■ YOUR GOAL
Below are records; count the lines that hold the string "Model" and give only the count.

■ TASK MATERIAL
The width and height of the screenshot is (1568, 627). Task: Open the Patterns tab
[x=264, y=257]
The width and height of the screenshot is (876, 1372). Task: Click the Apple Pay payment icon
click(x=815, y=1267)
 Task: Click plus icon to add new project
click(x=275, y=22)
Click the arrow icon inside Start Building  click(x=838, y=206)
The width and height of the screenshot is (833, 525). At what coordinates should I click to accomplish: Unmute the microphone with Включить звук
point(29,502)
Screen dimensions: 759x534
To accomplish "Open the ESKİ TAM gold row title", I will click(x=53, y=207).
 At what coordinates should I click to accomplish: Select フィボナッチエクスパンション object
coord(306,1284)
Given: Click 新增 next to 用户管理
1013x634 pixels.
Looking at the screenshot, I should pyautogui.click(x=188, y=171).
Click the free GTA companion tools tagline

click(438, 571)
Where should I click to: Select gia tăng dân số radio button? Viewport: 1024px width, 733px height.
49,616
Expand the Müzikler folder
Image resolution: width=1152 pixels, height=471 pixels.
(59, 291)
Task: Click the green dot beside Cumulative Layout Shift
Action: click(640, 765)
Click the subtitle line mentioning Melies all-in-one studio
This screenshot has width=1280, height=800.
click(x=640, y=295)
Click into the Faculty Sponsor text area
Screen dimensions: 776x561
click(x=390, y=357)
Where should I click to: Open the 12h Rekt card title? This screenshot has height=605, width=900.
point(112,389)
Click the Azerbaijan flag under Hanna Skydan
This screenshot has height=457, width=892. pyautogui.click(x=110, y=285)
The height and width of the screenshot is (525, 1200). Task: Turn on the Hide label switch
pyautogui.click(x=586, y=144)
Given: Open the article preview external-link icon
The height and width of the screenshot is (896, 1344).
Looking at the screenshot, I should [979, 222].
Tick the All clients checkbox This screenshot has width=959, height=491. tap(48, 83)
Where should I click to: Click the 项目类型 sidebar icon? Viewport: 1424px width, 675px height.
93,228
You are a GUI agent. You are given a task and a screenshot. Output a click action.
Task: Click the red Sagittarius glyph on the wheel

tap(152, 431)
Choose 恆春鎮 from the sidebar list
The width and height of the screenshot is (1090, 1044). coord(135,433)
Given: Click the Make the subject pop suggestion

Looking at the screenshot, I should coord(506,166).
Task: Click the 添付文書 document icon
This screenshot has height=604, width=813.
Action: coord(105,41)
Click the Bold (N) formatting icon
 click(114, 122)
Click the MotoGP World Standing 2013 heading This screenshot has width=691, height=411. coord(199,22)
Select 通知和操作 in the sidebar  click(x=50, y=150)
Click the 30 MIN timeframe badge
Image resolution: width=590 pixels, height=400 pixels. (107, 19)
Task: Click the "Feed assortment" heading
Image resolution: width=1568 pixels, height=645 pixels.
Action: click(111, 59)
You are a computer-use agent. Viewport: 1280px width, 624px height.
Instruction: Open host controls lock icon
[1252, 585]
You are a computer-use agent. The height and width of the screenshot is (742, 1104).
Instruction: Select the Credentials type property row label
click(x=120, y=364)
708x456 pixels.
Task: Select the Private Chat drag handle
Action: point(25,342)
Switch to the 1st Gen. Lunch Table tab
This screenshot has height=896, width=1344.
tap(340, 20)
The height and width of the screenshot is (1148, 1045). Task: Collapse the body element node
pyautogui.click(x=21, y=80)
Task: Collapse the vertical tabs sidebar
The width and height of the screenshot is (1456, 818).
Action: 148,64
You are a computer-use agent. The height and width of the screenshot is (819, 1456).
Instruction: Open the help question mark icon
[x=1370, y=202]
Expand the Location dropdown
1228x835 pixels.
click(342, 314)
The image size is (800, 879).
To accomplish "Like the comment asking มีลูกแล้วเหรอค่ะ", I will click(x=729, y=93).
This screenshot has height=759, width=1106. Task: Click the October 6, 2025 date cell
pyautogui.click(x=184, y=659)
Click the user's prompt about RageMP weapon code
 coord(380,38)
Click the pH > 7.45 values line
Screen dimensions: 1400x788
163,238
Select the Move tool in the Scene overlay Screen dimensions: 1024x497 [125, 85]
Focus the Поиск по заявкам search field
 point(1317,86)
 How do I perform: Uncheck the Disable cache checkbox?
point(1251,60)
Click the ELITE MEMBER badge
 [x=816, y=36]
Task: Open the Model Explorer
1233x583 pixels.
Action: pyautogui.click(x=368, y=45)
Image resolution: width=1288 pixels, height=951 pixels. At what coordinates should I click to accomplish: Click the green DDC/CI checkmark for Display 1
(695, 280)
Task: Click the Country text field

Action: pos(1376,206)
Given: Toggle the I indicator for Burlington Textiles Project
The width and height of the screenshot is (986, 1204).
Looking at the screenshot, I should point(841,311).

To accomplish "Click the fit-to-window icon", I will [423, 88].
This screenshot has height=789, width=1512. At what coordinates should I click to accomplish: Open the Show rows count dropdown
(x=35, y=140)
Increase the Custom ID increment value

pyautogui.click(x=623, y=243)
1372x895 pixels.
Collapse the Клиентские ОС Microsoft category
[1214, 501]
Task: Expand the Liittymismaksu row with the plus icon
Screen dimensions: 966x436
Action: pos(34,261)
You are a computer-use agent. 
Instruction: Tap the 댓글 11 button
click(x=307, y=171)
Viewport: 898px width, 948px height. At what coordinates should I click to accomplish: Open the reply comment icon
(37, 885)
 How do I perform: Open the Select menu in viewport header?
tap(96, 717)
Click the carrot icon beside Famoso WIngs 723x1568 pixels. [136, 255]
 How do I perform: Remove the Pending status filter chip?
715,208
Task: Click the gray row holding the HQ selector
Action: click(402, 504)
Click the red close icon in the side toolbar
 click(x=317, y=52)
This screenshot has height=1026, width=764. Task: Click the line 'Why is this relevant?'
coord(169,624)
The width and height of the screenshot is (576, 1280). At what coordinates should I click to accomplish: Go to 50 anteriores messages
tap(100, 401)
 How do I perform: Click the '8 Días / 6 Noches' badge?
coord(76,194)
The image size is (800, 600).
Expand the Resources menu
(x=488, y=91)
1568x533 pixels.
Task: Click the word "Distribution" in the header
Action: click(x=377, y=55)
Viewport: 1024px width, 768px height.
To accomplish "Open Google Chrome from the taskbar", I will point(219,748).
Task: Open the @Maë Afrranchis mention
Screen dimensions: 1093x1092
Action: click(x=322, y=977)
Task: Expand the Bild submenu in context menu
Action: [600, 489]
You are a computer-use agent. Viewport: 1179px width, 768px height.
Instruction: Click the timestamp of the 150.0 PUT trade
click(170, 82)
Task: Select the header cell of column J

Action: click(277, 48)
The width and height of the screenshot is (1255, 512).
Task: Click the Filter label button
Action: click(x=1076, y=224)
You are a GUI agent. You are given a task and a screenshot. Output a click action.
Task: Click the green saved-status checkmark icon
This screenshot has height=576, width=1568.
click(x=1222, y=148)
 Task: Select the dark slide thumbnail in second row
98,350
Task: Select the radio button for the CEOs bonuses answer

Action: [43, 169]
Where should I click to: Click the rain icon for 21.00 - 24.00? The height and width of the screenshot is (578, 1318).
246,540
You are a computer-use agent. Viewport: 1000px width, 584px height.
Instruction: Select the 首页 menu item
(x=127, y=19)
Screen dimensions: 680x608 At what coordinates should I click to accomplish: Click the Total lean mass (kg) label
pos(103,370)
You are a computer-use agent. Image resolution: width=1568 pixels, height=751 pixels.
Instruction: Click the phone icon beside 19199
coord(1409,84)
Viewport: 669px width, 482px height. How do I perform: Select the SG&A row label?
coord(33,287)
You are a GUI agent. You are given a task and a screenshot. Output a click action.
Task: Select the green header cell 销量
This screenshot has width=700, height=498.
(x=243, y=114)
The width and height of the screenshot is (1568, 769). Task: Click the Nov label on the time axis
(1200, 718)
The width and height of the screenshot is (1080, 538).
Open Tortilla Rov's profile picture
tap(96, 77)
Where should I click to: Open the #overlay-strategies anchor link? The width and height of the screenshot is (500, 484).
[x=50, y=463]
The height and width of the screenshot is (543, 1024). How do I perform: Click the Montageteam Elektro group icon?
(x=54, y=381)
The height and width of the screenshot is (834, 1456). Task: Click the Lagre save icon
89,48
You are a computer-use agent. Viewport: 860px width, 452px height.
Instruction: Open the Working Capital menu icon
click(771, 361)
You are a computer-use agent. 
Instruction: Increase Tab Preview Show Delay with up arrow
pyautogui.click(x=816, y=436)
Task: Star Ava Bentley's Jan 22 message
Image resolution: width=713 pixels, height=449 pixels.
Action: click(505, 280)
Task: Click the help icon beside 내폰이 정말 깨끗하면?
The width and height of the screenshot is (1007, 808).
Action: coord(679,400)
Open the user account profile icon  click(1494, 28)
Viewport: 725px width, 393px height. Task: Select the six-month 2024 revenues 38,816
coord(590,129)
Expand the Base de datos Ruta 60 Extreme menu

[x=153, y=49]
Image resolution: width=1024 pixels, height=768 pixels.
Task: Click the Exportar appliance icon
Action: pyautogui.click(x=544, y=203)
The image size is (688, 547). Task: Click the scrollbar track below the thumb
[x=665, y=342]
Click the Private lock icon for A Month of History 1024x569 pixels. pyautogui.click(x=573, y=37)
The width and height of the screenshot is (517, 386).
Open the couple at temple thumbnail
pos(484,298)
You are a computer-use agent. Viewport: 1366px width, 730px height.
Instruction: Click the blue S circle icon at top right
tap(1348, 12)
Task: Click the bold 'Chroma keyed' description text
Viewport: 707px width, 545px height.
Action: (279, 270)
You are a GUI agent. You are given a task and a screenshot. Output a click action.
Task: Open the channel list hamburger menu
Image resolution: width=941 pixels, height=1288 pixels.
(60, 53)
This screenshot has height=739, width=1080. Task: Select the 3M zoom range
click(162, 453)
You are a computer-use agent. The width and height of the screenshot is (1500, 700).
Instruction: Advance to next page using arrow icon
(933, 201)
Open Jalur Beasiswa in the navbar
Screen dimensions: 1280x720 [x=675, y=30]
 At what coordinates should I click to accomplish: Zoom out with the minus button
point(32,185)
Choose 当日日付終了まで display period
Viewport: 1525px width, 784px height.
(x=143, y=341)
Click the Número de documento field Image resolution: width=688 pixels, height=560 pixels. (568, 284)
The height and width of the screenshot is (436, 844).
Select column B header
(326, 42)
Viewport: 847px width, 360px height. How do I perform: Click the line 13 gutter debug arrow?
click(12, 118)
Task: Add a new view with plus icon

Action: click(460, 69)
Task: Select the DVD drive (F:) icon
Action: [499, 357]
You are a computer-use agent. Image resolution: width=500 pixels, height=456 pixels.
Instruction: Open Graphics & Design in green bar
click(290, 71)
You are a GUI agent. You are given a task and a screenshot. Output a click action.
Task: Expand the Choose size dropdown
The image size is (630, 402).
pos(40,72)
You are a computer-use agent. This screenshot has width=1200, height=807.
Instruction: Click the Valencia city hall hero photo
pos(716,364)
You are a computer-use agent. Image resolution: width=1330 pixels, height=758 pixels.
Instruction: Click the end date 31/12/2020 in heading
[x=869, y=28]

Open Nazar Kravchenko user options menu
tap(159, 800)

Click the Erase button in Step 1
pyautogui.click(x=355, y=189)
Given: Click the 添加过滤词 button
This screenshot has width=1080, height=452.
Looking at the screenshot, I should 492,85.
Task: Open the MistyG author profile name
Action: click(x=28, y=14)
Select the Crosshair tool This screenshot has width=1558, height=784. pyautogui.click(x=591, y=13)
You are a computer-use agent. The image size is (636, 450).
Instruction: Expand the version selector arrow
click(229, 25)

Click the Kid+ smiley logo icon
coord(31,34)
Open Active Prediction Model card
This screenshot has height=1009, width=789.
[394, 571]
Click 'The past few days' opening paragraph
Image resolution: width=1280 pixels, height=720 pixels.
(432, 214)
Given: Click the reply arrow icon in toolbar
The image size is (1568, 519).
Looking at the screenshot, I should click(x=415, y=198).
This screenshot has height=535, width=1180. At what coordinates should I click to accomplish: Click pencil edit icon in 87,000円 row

■ RESULT FOR THIS EXERCISE
2